The most common misapplication is treating an MCP server as a low-risk plumbing component, which occurs when teams fail to scope tool permissions or review the downstream systems it can reach.

Examples and Use Cases

Implementing MCP server access rigorously often introduces friction in onboarding and testing, requiring organisations to weigh agent autonomy against tighter approvals, secret hygiene, and per-tool scoping.

  • A coding agent uses an MCP server to read repository metadata and open pull requests, but the server is limited to read-only access until explicit approval is granted.
  • A support agent connects through an MCP server to a ticketing platform, while the server enforces RBAC so the agent cannot view customer records outside its role.
  • An internal research agent queries a document store through an MCP server, with each tool call logged for audit and incident review.
  • A finance workflow agent sends approvals through an MCP server that brokers access to ERP systems only during a JIT window, reducing standing exposure.
  • A security team reviews server-side configuration after reading Analysis of Claude Code Security and aligns its controls with OWASP Top 10 for Agentic Applications 2026.

These examples show that the term is not limited to one platform or one agent framework.
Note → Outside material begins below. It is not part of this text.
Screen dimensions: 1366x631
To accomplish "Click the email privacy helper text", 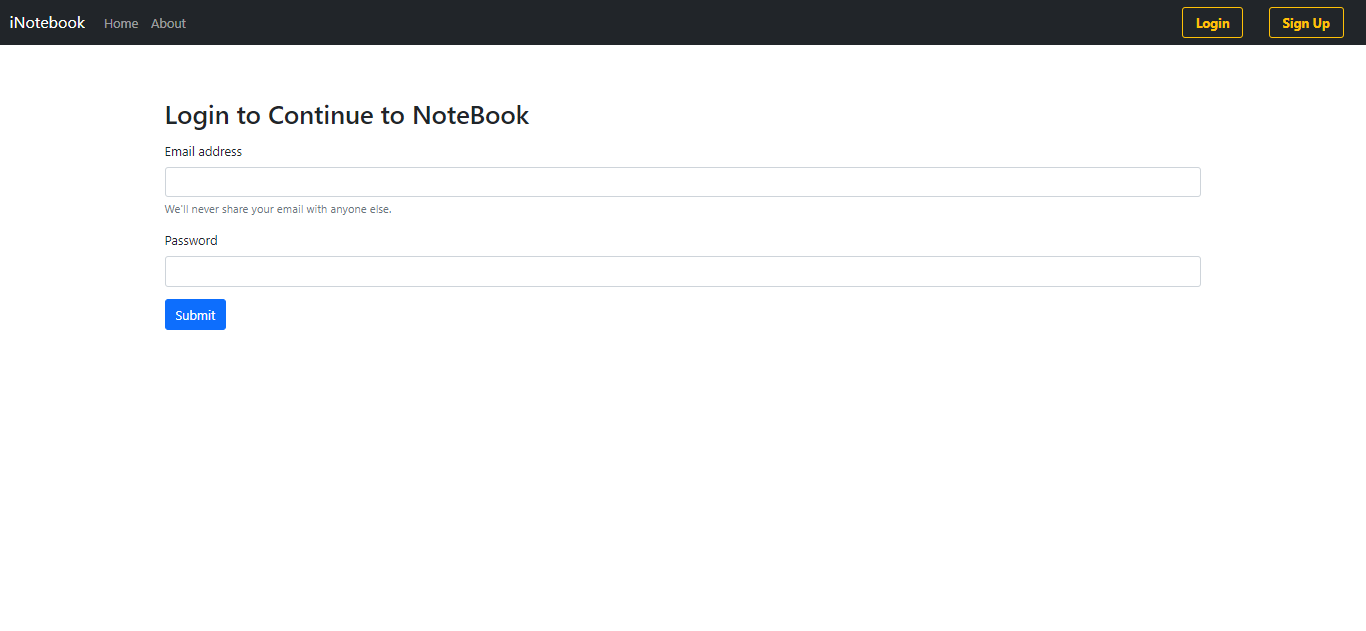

It is the pattern of delegated reach that matters, especially when the MCP server becomes the enforcement point for secrets, tool permissions, and session boundaries.
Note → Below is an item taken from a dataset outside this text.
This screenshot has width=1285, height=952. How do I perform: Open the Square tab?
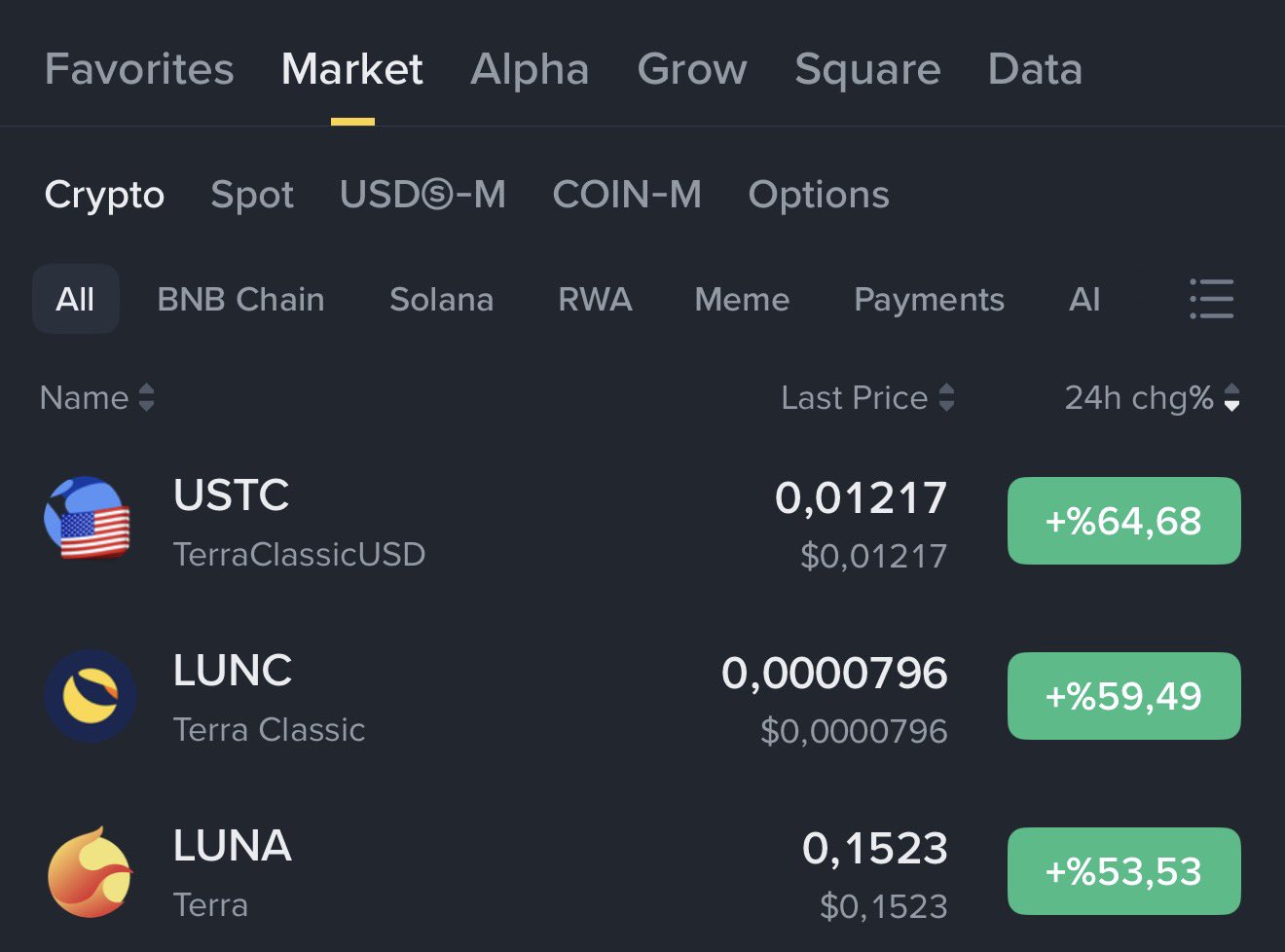coord(867,69)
Why It Matters in NHI Security

MCP servers matter because they often become the hidden control plane for non-human access. When they are weakly governed, an agent can inherit access to secrets, internal APIs, and production systems without the same scrutiny applied to human administrators. That creates a fast path from prompt-level compromise to system-level impact. In the 2025 Astrix Security research, 53% of MCP servers exposed credentials through hard-coded values in configuration files, which shows how quickly connector infrastructure can become an identity and secrets problem at the same time.

This is why the issue belongs in NHI governance, not just application security. An MCP server should be reviewed like any privileged connector, with attention to tool authorization, secret storage, logging, and revocation. The NHI lens is also consistent with the broader agent risk signals in the OWASP Agentic Applications Top 10 and the external OWASP Agentic AI Top 10, both of which emphasise constrained tool use and failure containment.

Organisations typically encounter MCP server risk only after an agent exposes a secret, reaches an unintended system, or triggers an unauthorised workflow, at which point the server becomes operationally unavoidable to address.

Standards & Framework Alignment

This section maps relevant standards and security frameworks to the operational risks and controls described in this guidance.

OWASP Non-Human Identity Top 10 and OWASP Agentic AI Top 10 address the attack and risk surface, while NIST CSF 2.0 set the governance and control requirements practitioners need to meet.

Framework Control / Reference Relevance
OWASP Non-Human Identity Top 10 NHI-02 Covers secret handling and connector exposure risks common in MCP server deployments.
OWASP Agentic AI Top 10 A2 Addresses unsafe tool use and overbroad agent actions enabled by MCP servers.
NIST CSF 2.0 PR.AC-4 Maps to least-privilege access control for non-human connector identity boundaries.

Inventory MCP servers, remove embedded secrets, and enforce scoped access on every tool connector.